Kavanaugh's Yale Classmate Calls Him Out For 'Blatant Mischaracterization' Of His Drinking
Brett Kavanaugh, U.S. Supreme Court associate justice nominee for U.S. President Donald Trump, reacts while testifying during a Senate Judiciary Committee hearing in Washington, D.C., U.S., on Thursday, Sept. 27, 2018. Christine Blasey Ford said she is “one hundred percent” certain that Kavanaugh is the person who sexually assaulted her when they were teenagers, and she told a Senate committee that he and his friend laughed at her expense during the attack. Photographer: Saul Loeb/Pool via Bloomberg
By now, we all should know that Supreme Court nominee Brett Kavanaugh liked to drink beer back in high school and college. He referenced drinking beer and liking beer about 50 times during Thursday afternoon’s hearing into the allegations that he sexually assaulted Christine Blasey Ford in the 1980s when they were both in high school.
Nonetheless, Kavanaugh, despite acknowledging his love of beer, denied ever being blackout drunk or not remembering his actions as he consumed alcohol.
But a former Yale classmate of Kavanugh’s is now stepping forward, accusing the judge of “blatant mischaracterization” of his alcohol use as a student, the Boston Globe reports.
Chad Ludington recalled that that he often saw Kavanaugh “staggering from alcohol consumption,” during his years in college.
“It is truth that is at stake, and I believe that the ability to speak the truth, even when it does not reflect well upon oneself, is a paramount quality we seek in our nation’s most powerful judges,” Ludington said in a statement.
Ludington told the Globe that he intended to tell the FBI what he knew at its office in Raleigh, N.C., on Monday.
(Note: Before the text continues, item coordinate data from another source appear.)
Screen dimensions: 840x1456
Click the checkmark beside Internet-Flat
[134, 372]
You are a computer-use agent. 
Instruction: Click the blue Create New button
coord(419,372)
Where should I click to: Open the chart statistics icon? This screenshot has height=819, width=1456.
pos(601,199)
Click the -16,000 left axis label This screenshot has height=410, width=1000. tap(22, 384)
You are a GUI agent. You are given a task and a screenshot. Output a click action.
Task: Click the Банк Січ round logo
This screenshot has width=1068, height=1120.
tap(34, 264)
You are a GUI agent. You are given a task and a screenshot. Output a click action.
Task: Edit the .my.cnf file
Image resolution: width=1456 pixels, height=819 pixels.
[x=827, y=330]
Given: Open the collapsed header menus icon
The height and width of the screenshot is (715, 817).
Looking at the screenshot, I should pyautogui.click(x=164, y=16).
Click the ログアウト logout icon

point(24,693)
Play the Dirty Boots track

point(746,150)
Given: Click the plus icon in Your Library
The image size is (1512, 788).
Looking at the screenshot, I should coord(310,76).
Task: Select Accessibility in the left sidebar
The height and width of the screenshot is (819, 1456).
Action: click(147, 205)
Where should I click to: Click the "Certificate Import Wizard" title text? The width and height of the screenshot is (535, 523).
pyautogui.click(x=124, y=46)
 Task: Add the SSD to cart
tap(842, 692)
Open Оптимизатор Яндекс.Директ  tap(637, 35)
In his a statement, Ludington, a former basketball player at Yale, said that he could “unequivocally” say Kavanaugh had “not told the truth,” in Thursday’s hearings.
He detailed that Kavanaugh had often been “belligerent and aggressive” while drunk during his first two years at the prestigious university. At one point, Ludington claimed, Kavanaugh had even thrown a beer in someone’s face “starting a fight that ended with one of our mutual friends in jail.”
Meanwhile, former NBA player Chris Dudley, who also attended Yale and was a good friend of Kavanaugh’s insisted that he had “never ever saw Brett Kavanaugh black out” from drinking and “never, ever saw him act inappropriately toward any woman in the 35 years that I’ve known him.”
The contradictory statements have come out as the FBI swiftly moves to finish a limited investigation into the allegations of sexual misconduct against Kavanaugh, which could be finished by Morning morning.
The FBI was instructed by the White House and Senate Republicans to interview four people in relation to the allegations, including Mark Judge and P.J. Smyth, both close high school friends of Kavanaugh’s; Leland Kyser, a high school friend of Ford, and Deborah Ramirez, another accuser, the Globe notes
However, Democrats have criticized the scope of the inquiry, saying that it is not enough to properly vet Kavanaugh.
Hawaii Democrat Sen. Mazie K. Hirono said on ABC’s This Week that any investigation that dictates who the FBI can interview in relation to the case would be a “farce,” while Sen. Amy Klobuchar (D-Minn.) accused the White House of micromanaging.
“You can’t interview this person, you can’t look at this time period. . . . “I mean, come on,” she said on CNN’s State of the Union.
Meanwhile, President Donald Trump is insisting that the White House is taking a hands-off approach.
NBC News incorrectly reported (as usual) that I was limiting the FBI investigation of Judge Kavanaugh, and witnesses, only to certain people. Actually, I want them to interview whoever they deem appropriate, at their discretion. Please correct your reporting!